Stored items:
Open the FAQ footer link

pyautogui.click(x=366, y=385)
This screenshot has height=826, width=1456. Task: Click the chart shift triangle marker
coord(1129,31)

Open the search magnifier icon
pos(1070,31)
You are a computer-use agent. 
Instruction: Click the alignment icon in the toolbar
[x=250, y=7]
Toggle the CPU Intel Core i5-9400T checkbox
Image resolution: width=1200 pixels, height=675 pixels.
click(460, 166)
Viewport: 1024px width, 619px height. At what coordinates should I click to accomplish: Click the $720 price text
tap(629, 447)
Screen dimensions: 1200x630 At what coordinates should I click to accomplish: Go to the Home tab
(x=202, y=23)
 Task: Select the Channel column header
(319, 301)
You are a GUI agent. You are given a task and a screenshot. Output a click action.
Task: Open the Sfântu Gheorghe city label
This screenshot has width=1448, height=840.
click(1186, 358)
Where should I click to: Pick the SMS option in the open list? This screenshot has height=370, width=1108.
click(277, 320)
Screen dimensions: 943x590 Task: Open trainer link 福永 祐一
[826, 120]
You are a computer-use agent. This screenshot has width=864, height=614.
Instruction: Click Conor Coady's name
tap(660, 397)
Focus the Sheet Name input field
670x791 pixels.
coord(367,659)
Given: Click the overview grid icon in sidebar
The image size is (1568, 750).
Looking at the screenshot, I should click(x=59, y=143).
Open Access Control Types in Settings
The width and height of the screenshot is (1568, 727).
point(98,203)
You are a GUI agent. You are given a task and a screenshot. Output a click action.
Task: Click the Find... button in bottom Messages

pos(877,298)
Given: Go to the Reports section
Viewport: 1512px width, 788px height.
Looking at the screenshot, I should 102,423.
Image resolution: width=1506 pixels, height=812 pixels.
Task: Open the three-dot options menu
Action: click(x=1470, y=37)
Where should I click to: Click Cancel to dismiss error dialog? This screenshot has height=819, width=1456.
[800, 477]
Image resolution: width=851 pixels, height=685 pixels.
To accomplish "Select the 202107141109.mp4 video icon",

ACTIVITY:
Retype each entry without altering a single word.

TASK RESULT:
Open the FAQ footer link

pyautogui.click(x=366, y=385)
This screenshot has height=826, width=1456. Task: Click the chart shift triangle marker
coord(1129,31)

Open the search magnifier icon
pos(1070,31)
You are a computer-use agent. 
Instruction: Click the alignment icon in the toolbar
[x=250, y=7]
Toggle the CPU Intel Core i5-9400T checkbox
Image resolution: width=1200 pixels, height=675 pixels.
click(460, 166)
Viewport: 1024px width, 619px height. At what coordinates should I click to accomplish: Click the $720 price text
tap(629, 447)
Screen dimensions: 1200x630 At what coordinates should I click to accomplish: Go to the Home tab
(x=202, y=23)
 Task: Select the Channel column header
(319, 301)
You are a GUI agent. You are given a task and a screenshot. Output a click action.
Task: Open the Sfântu Gheorghe city label
This screenshot has width=1448, height=840.
click(1186, 358)
Where should I click to: Pick the SMS option in the open list? This screenshot has height=370, width=1108.
click(277, 320)
Screen dimensions: 943x590 Task: Open trainer link 福永 祐一
[826, 120]
You are a computer-use agent. This screenshot has width=864, height=614.
Instruction: Click Conor Coady's name
tap(660, 397)
Focus the Sheet Name input field
670x791 pixels.
coord(367,659)
Given: Click the overview grid icon in sidebar
The image size is (1568, 750).
Looking at the screenshot, I should click(x=59, y=143).
Open Access Control Types in Settings
The width and height of the screenshot is (1568, 727).
point(98,203)
You are a GUI agent. You are given a task and a screenshot. Output a click action.
Task: Click the Find... button in bottom Messages

pos(877,298)
Given: Go to the Reports section
Viewport: 1512px width, 788px height.
Looking at the screenshot, I should 102,423.
Image resolution: width=1506 pixels, height=812 pixels.
Task: Open the three-dot options menu
Action: click(x=1470, y=37)
Where should I click to: Click Cancel to dismiss error dialog? This screenshot has height=819, width=1456.
[800, 477]
Image resolution: width=851 pixels, height=685 pixels.
To accomplish "Select the 202107141109.mp4 video icon",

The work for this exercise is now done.